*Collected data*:
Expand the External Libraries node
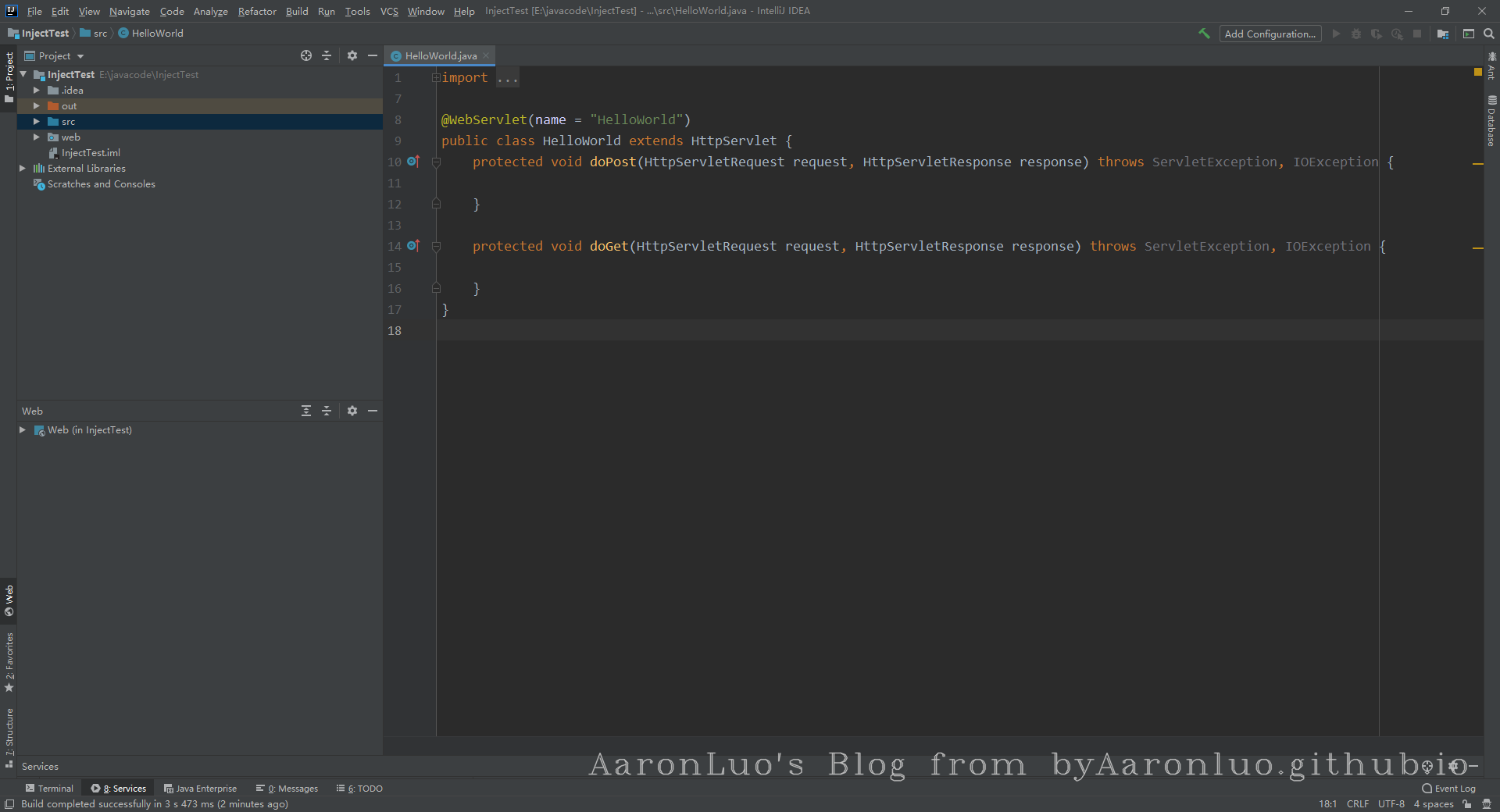 [x=23, y=169]
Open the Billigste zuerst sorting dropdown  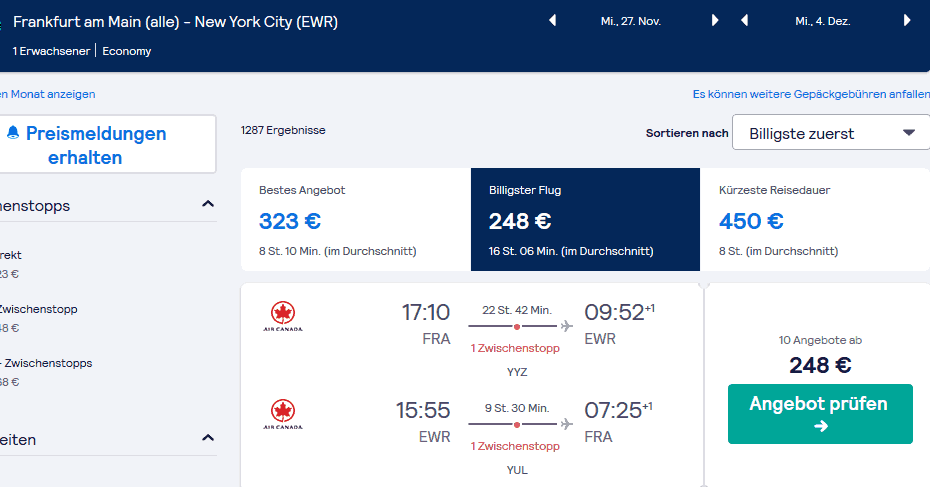(x=831, y=133)
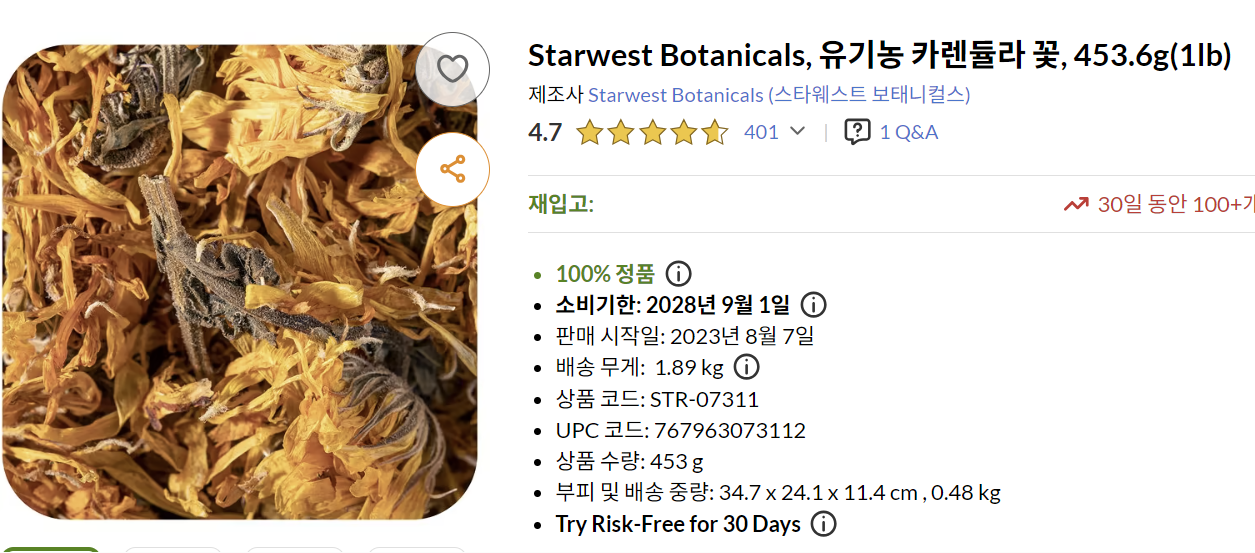Click the red trending arrow icon

pyautogui.click(x=1076, y=205)
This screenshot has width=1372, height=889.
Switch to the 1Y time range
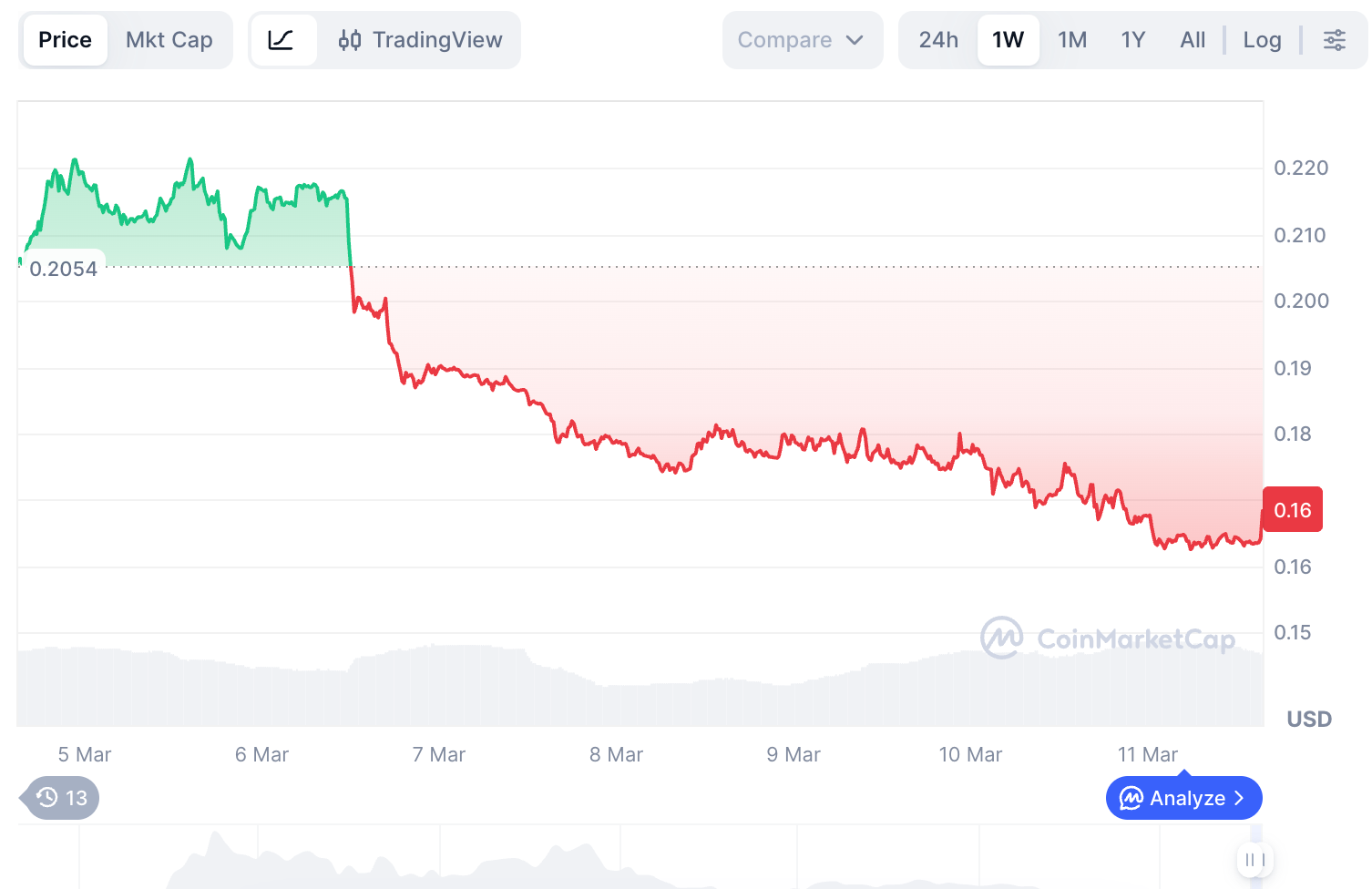(1132, 40)
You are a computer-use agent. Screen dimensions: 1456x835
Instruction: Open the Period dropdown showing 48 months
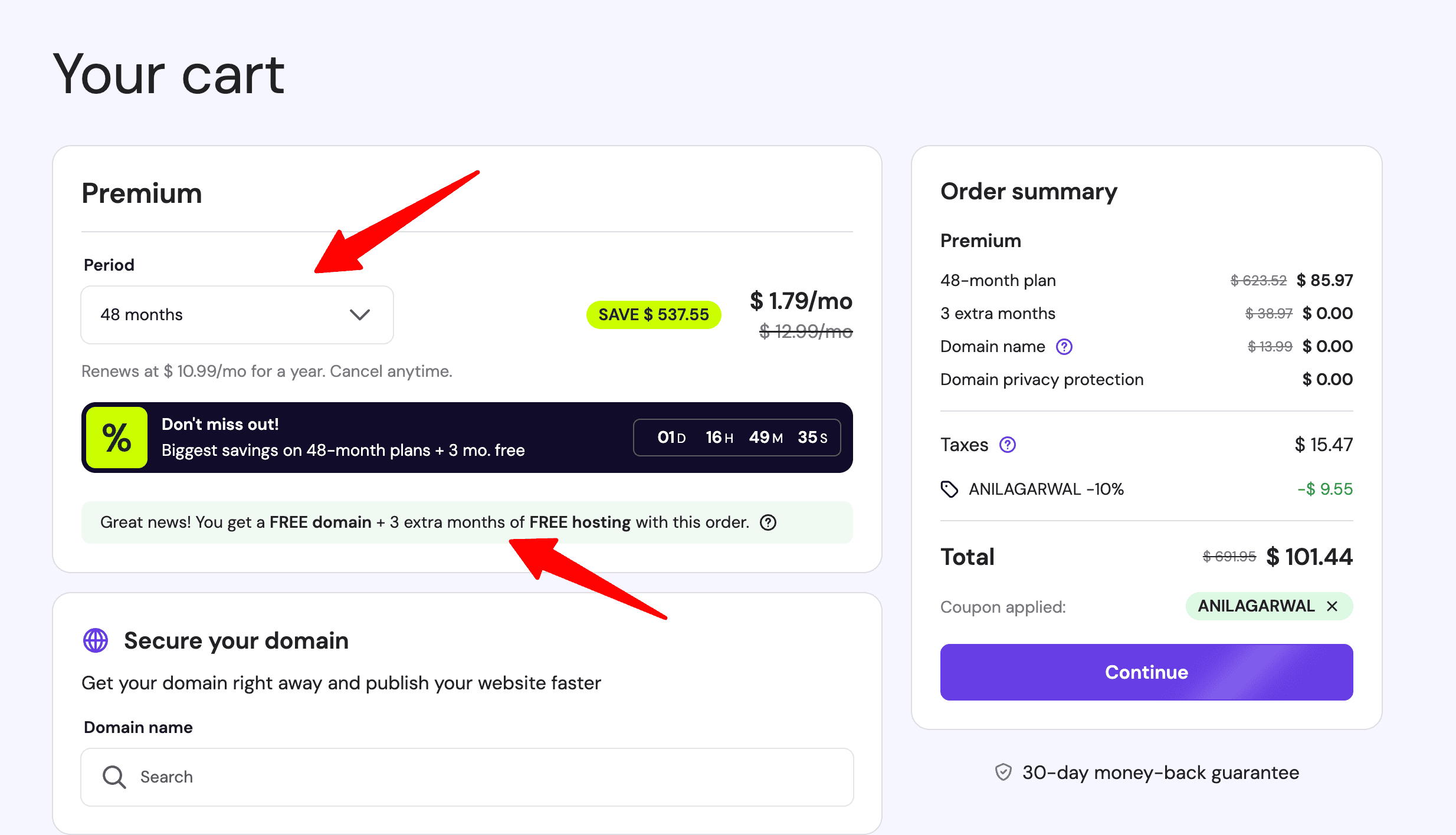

*What is expected*: Exact copies of the lines from the one containing "Switch to the 1Y time range" through the final line of the data are required; pictures are to be omitted.

*Answer to this exercise*:
Switch to the 1Y time range
(1132, 40)
You are a computer-use agent. Screen dimensions: 1456x835
Instruction: Open the Period dropdown showing 48 months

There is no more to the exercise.